*** DATASET CONTENT ***
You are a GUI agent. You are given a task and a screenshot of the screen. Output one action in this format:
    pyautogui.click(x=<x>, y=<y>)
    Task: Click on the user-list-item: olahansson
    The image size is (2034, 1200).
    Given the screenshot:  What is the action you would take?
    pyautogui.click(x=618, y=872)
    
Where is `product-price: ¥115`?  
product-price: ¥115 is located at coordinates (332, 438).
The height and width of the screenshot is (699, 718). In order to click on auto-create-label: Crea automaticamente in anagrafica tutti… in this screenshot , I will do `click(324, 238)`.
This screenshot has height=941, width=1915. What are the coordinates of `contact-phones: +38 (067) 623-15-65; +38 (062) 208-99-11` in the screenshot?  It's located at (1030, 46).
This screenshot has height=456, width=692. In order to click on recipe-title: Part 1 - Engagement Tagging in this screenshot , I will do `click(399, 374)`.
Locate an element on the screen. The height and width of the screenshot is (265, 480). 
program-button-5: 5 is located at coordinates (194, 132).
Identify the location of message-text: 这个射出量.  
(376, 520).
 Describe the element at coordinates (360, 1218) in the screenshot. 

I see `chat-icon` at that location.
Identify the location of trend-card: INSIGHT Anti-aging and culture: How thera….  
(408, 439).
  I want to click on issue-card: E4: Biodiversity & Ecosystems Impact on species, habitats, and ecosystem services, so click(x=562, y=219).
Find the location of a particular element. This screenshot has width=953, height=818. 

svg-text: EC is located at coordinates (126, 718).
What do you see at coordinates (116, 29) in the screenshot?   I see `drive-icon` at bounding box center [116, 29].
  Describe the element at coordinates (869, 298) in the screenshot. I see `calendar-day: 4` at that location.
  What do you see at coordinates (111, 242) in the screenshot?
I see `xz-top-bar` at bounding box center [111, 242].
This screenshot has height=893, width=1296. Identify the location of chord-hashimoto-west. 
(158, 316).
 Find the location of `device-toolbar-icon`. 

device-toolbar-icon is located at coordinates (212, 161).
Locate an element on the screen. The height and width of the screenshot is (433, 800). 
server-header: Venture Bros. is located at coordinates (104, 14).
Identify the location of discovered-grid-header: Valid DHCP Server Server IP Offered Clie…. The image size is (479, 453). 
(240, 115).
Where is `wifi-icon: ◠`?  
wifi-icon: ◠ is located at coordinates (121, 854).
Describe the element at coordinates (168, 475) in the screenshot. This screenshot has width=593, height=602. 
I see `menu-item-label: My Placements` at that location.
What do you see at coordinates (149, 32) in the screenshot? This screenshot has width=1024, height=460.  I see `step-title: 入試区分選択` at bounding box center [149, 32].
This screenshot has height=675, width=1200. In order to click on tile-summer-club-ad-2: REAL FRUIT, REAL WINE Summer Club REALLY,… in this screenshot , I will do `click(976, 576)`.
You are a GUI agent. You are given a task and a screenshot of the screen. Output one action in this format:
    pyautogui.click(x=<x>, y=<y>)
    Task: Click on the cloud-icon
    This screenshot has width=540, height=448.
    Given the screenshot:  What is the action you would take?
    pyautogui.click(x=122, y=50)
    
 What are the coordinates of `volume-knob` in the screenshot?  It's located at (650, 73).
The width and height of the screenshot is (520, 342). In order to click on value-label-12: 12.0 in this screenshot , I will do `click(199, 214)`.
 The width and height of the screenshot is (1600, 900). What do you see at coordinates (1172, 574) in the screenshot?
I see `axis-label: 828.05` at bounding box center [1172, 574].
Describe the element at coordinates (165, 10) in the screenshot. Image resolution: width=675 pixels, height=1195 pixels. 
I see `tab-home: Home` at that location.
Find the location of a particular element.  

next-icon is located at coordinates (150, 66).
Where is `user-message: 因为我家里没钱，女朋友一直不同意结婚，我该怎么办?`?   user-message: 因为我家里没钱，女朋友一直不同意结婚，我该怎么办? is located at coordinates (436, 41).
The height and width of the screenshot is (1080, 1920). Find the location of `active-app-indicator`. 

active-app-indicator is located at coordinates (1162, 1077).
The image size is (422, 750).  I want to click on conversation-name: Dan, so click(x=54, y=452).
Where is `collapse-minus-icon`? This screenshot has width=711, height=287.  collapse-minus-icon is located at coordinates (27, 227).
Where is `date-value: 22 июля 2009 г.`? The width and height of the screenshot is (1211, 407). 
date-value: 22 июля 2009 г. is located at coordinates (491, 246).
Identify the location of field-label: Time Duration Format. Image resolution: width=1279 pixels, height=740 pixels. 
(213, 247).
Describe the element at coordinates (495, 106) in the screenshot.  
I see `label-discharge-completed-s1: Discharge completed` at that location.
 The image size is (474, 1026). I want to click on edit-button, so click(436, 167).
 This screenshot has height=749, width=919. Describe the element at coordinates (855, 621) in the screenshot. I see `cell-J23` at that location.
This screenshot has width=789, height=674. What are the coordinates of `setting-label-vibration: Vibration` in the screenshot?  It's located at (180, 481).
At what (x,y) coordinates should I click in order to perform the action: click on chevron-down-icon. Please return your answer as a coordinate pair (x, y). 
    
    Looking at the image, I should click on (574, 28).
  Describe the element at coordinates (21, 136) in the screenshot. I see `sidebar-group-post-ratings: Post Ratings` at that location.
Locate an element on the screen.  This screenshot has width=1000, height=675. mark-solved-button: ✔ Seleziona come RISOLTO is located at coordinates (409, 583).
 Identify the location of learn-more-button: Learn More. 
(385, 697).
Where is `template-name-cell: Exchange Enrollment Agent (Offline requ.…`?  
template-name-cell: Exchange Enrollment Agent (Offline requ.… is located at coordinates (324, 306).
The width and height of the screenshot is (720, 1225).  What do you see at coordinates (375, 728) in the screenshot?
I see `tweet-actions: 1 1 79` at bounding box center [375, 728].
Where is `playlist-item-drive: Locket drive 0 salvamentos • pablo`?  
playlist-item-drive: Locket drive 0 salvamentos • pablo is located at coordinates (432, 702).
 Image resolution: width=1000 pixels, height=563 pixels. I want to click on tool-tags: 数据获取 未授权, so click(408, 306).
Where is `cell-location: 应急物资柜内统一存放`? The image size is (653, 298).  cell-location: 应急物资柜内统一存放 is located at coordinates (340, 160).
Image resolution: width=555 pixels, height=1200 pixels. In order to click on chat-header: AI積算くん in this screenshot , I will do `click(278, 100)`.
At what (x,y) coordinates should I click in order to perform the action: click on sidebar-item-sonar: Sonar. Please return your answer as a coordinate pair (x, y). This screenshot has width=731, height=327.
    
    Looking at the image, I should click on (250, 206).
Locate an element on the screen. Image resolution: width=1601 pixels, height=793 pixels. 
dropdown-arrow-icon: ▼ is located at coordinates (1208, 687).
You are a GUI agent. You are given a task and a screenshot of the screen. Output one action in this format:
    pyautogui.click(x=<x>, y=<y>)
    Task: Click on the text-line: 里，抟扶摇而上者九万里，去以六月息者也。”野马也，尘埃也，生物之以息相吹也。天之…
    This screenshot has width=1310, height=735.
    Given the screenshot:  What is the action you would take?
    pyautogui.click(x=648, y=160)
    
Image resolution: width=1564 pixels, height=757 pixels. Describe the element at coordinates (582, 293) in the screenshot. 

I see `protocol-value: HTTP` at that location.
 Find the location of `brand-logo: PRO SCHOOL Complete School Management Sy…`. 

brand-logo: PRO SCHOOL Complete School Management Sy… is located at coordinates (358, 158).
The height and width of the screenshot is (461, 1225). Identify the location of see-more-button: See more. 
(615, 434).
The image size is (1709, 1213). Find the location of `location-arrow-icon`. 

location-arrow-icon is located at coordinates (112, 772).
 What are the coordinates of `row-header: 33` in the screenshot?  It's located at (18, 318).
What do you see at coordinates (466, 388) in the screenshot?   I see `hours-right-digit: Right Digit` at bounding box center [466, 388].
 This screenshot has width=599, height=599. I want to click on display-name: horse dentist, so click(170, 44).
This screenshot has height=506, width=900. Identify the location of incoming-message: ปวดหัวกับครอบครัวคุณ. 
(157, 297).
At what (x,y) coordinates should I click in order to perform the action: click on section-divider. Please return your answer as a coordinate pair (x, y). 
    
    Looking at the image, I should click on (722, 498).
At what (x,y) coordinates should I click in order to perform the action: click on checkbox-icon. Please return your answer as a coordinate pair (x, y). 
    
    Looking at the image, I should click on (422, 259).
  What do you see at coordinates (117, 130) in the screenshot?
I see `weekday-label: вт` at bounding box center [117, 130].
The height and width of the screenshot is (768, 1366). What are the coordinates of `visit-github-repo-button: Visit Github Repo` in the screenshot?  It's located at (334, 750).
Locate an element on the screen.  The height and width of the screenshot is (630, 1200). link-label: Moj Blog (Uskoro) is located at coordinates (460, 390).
*** End of DATASET CONTENT ***
* [THE PROBLEM]
Reproduce the data word for word, starting at its very beginning and ending with the line that contains "This screenshot has height=941, width=1915.", with that line included.

* [ANSWER FOR THE TASK]
You are a GUI agent. You are given a task and a screenshot of the screen. Output one action in this format:
    pyautogui.click(x=<x>, y=<y>)
    Task: Click on the user-list-item: olahansson
    The image size is (2034, 1200).
    Given the screenshot:  What is the action you would take?
    pyautogui.click(x=618, y=872)
    
Where is `product-price: ¥115`?  
product-price: ¥115 is located at coordinates (332, 438).
The height and width of the screenshot is (699, 718). In order to click on auto-create-label: Crea automaticamente in anagrafica tutti… in this screenshot , I will do `click(324, 238)`.
This screenshot has height=941, width=1915. What are the coordinates of `contact-phones: +38 (067) 623-15-65; +38 (062) 208-99-11` in the screenshot?  It's located at (1030, 46).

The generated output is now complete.